魔皇ヴェロニカは忌々しげに黒炎を消し、シルフは安堵と恐怖の混ざり合った吐息を漏らした。そして――神聖教会の聖女セレスティアが、自身の持つ光の法杖を、最も静かに、そして最初に収めた。
「……神の教義は異端の排除を求めています。ですが、我が命が失われれば、教会が掲げる光の救済もまた途絶える。……一時的に、武器を収めましょう」
セレスティアの決断に、他の三人もまた、悔しそうに、しかし反論できずに沈黙を貫いた。魔力ゼロの男一人を傷つけることすらできないというシステムの「理不尽さ」に対する彼女たちの焦燥と悔しさが、重苦しいマナとなって空気中に満ちていく。
カイルは心の中で、小さく胃をさすった。等価生命論による一時的な停戦は勝ち取った。だが、彼女たちの殺意が消えたわけではない。むしろ、自分を自陣営に幽閉し、安全に囲い込もうという新たな独占欲が芽生え始めているのを、モノクルが捉える彼女たちの「感情のオーラ」から察知していた。
その時だった。
崩落した天井の遥か上層から、重々しい金属鎧がきしむ足音と、光属性の魔力探知の波動が、地下最下層へと向かって急速に降りてくるのが聞こえた。

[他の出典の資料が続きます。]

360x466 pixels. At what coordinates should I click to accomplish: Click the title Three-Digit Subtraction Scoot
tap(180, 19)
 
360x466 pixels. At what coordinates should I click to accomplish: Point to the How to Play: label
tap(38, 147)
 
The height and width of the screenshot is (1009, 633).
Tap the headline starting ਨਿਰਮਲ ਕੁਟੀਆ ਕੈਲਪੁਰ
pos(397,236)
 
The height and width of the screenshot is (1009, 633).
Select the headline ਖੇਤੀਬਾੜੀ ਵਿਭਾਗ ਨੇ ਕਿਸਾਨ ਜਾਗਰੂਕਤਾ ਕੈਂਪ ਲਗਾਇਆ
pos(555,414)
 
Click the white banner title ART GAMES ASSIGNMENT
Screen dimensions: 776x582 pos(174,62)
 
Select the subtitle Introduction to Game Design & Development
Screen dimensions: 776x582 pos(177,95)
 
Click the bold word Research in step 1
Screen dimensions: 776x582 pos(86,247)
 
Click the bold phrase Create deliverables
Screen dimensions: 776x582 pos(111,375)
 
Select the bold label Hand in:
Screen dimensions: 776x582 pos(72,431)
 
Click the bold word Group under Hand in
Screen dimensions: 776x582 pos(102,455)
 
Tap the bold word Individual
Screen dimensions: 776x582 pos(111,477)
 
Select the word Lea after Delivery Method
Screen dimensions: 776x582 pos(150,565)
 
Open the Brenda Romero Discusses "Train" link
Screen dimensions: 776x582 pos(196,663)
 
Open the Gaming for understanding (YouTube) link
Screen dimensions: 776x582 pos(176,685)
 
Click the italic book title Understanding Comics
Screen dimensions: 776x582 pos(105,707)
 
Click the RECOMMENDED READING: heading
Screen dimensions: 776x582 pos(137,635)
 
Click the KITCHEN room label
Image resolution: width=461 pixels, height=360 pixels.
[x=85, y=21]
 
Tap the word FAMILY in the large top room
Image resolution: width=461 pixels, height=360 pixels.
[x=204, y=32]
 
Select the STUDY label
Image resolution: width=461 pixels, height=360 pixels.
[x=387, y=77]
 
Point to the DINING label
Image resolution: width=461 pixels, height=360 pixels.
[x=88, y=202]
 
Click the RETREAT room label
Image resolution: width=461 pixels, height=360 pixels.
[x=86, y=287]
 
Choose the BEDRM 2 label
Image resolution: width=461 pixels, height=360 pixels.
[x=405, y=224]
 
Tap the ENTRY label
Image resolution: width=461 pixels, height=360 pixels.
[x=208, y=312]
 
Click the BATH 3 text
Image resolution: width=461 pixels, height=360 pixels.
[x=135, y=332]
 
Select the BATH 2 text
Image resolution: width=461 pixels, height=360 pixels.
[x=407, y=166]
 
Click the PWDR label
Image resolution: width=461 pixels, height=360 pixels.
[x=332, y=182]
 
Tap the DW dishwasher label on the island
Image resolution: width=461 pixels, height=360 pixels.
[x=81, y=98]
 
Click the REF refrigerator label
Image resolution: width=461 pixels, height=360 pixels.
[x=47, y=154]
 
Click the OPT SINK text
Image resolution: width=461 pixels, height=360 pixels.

「――地下に異端の魔力反応あり! 聖女様を捜索せよ!」
その声に、セレスティアの表情が凍りついた。
「教会の……聖堂騎士団の追っ手です……。バルタザールが派遣した先兵が、もうここまで……」
カイルの胸に、新たな緊張が走る。もし今、教会の狂信的な審問官たちに自分の存在が発見されれば、魔力ゼロの「不浄の呪術師」としてその場で即座に処刑されるだろう。それは、ここにいる五人全員の「即死」を意味していた。五人の命を繋ぐチェスゲームは、休む間もなく次の極限の局面へと移行しようとしていた。